The ragged sea hare (Bursatella leachii) and the long-tailed sea hare (Stylocheilus striatus) are two widely distributed species of benthic heterobranch sea slugs. In this paper, integrative taxonomic analyses have been conducted to detect possible cryptic diversity. Our results revealed that both nominal species are actually species complexes, consisting of five genetically distinct taxa. Two of them belong to the genus Bursatella and three to the genus Stylocheilus. The name B. leachii is retained for a widely distributed species, present in the Atlantic, the Mediterranean, and parts of the Indo-Pacific region. The name B. ocelligera is resurrected for the other species, restricted to the Indo-Pacific and co-occurring with B. leachii in that area. With the present data, it is not possible to test whether B. leachii and B. ocelligera have evolved allopatrically in the Atlantic and Indo-Pacific or sympatrically in the latter. Bursatella leachii has been able to maintain gene flow between the Atlantic and the Indo-Pacific Oceans, possibly because of a combined effect of the Agulhas Leakage process and the ability to survive the colder waters of South Africa.
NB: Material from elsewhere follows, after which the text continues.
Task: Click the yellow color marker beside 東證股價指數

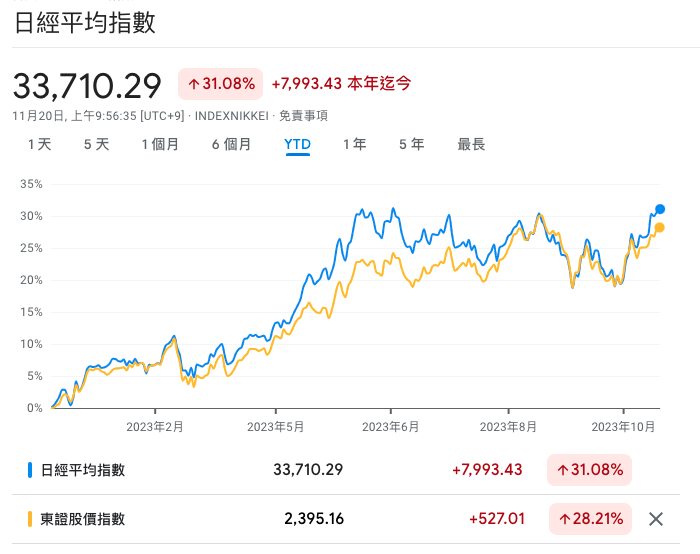Action: 30,519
On the contrary, the three species of Stylocheilus are allopatric; the name S. striatus is retained for an Indo-Pacific species, while the names S. polyomma and S. rickettsi are resurrected for species inhabiting the Western Atlantic and the Eastern Pacific respectively. Finally, the discovery of a museum specimen mistakenly identified as B. leachii, but bearing a shell in its adult form, led to the resurrection of the genus Phycophila, previously synonymised with Aplysia. Phycophila euchlora, the only species described to date, is distributed in the Central and Western Pacific Ocean.